Je me flatte même avec assez d'apparence que cet intervalle disparaîtra bientôt. Monseigneur l'Électeur palatin mourra, s'il veut,<273> mais les confins de Clèves et de Juliers verront, au printemps prochain, madame la marquise du Châtelet. Nous arrangerons tout pour nous trouver près de vos États. Je sais bien que, en fait d'affaires, il ne faut jamais répondre de rien; mais l'espérance de faire notre cour à V. A. R., de voir de près ce que nous admirons, ce que nous aimons de loin, aplanira bien des difficultés. N'est-il pas vrai, monseigneur, que V. A. R. donnera des sauf-conduits à madame du Châtelet? Mais qui voudrait l'arrêter, quand on saura qu'elle sera là pour voir V. A. R., et qui m'osera faire du mal, à moi, quand j'aurai l'Épître sur l'Humanité à la main?
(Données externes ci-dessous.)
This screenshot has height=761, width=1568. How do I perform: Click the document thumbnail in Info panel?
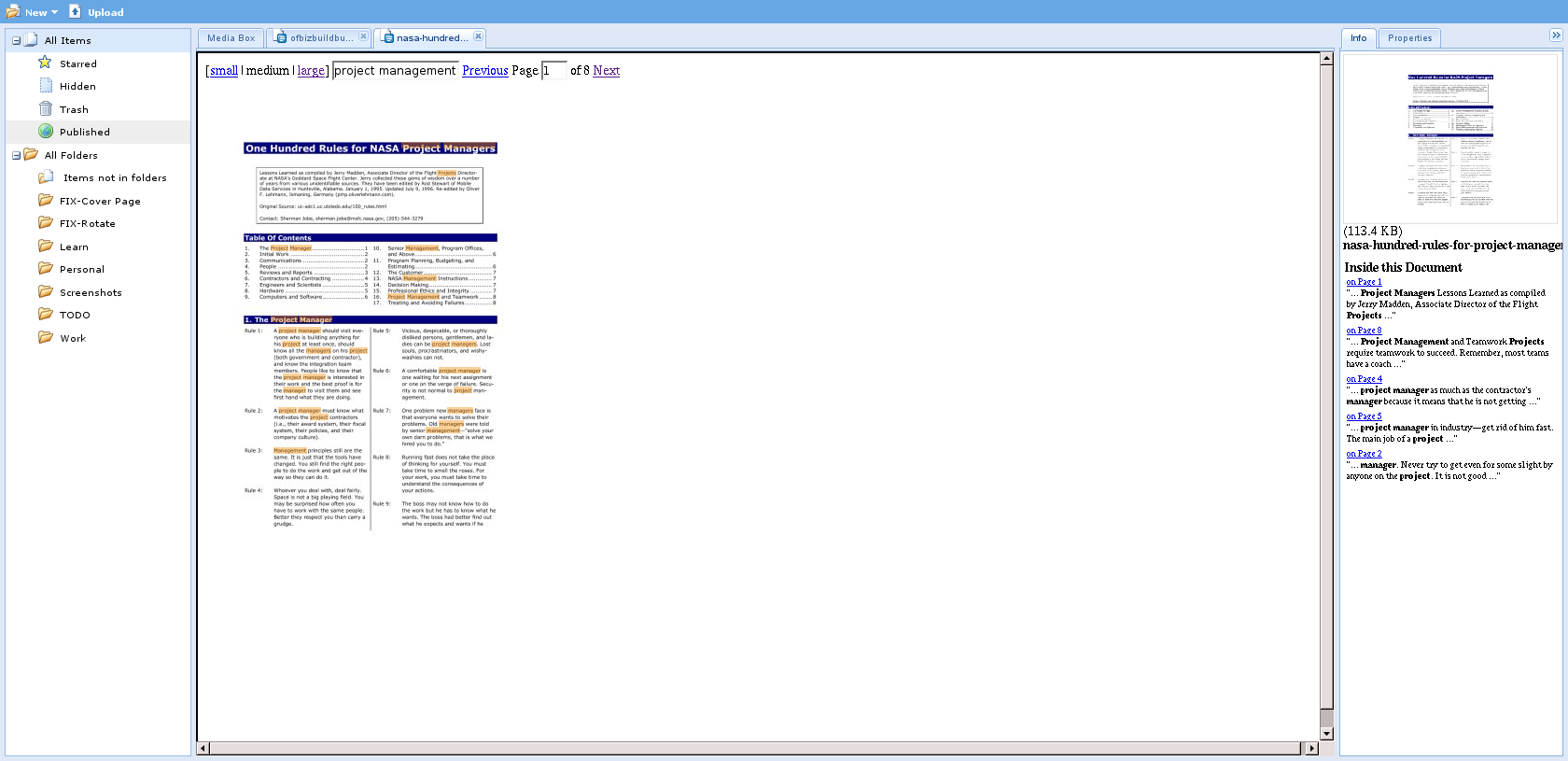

Que je suis enchanté que V. A. R. ait été contente de cet Essai sur le Feu que madame du Châtelet s'amusa de composer, et qui, en vérité, est plutôt un chef-d'œuvre qu'un essai! Sans les maudits tourbillons de Des Cartes, qui tournent encore dans les vieilles têtes de l'Académie, il est bien sûr que madame du Châtelet aurait eu le prix, et cette justice eût fait l'honneur de son sexe et de ses juges; mais les préjugés dominent partout. En vain Newton a montré aux yeux les secrets de la lumière; il y a de vieux romanciers physiciens qui sont pour les chimères de Malebranche. L'Académie rougira un jour de s'être rendue si tard à la vérité; et il demeurera constant qu'une jeune dame osait embrasser la bonne philosophie, quand la plupart de ses juges l'étudiaient faiblement pour la combattre opiniâtrément.
M. de Maupertuis, homme qui ose aimer et dire la vérité, quoique persécuté, a mandé hardiment, mais secrètement, que les discours français couronnés étaient pitoyables. Son suffrage, joint à celui de Remusberg, sont le plus beau prix qu'on puisse jamais recevoir.
Madame du Châtelet sera très-flattée que V. A. R. fasse lire à M. Jordan ce qui a plu à V. A. R. Elle estime avec raison un homme que vous estimez. Je suis, etc.